In order to support healthcare professionals in diabetes therapy, the use of a mobile decision support system (GlucoTab@MobileCare) for insulin therapy of elderly people with type 2 diabetes in need of care in the home environment was tested in a cooperation between JOANNEUM RESEARCH - HEALTH, the Medical University of Graz and the University of Graz. The project goals were to support caregivers in insulin therapy and facilitate independent dose adjustments by nurses, to relieve medical staff, to reduce the risk of blood glucose derailments through rapid therapy adjustment, and to reduce the complexity of insulin therapies.

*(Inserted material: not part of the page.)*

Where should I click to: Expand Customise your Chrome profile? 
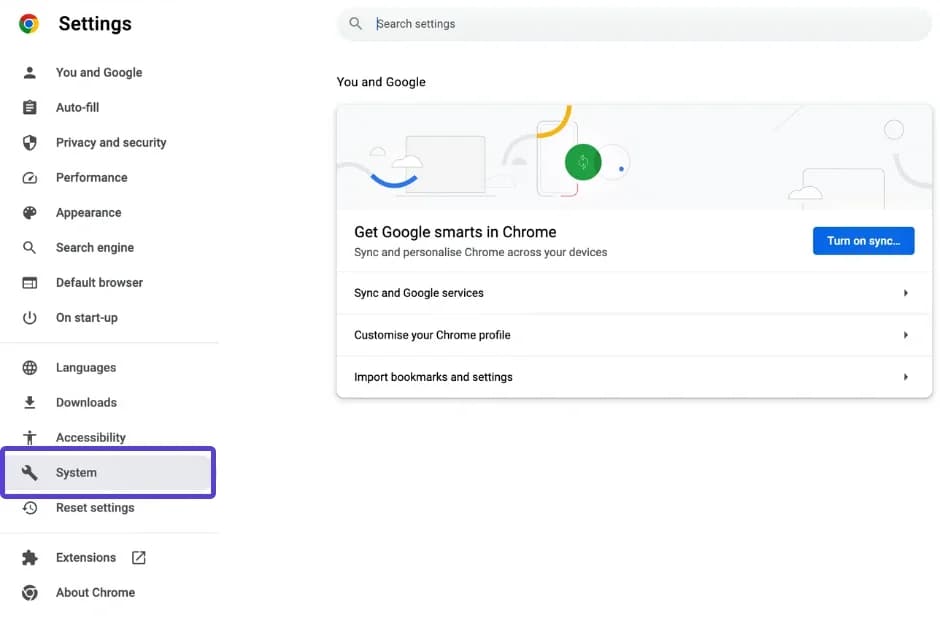point(633,335)
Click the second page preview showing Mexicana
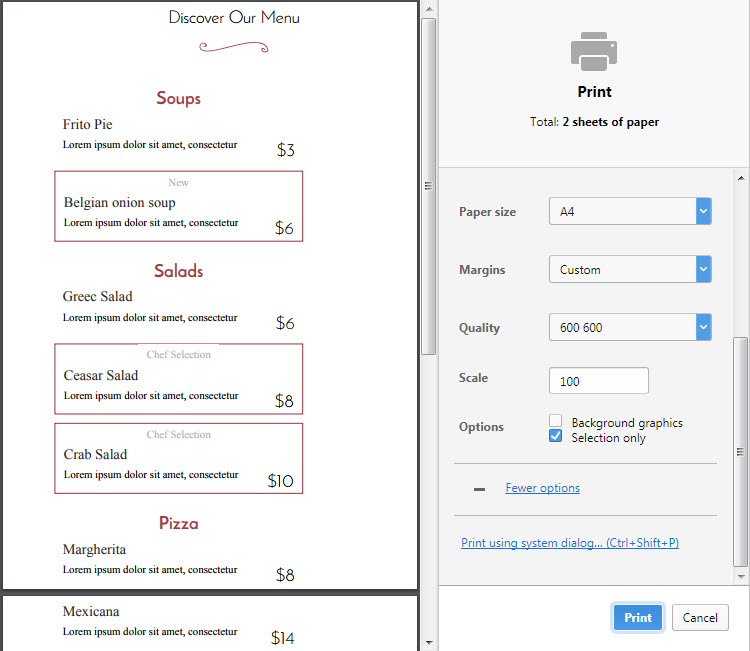 pyautogui.click(x=209, y=623)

The developed care concept comprises two control loops. While a ‘Doctor Control Loop’ supports physicians in prescribing insulin therapies, a ‘Nursing Control Loop’ continuously assists nursing staff in adjusting the insulin dose. This relieves physicians and strengthens the autonomous activity of nursing.
The prototype, which was developed as a medical device, was used by the domiciliary homecare service of the Austrian Red Cross in a 3-month proof-of-concept study in accordance with the Austrian Medicines Act (AMG) and the Austrian Medical Devices Act (MPG). The legal framework was evaluated and a care concept with GlucoTab® was developed.
The proof-of-concept study showed the following effects:
- Safe and efficient blood glucose control possible:
There was a safe reduction in mean morning blood glucose of 26 mg/dl and a significant reduction in blood glucose variability.
- Continuous therapy adjustment necessary:
To facilitate optimal therapies the insulin dosage was adjusted by the algorithms on an average of 9x per quarter per patient.
- Continuous system use implements evidence-based therapy:
More than 95% of tasks were documented or performed using the developed system.
- High acceptance of system use:
Both nurses and patients found the system to be very useful in diabetes therapy.
- Increased sense of safety:
The subjective feeling of safety of the patients was increased by the expected avoidance of medication errors and hospitalizations.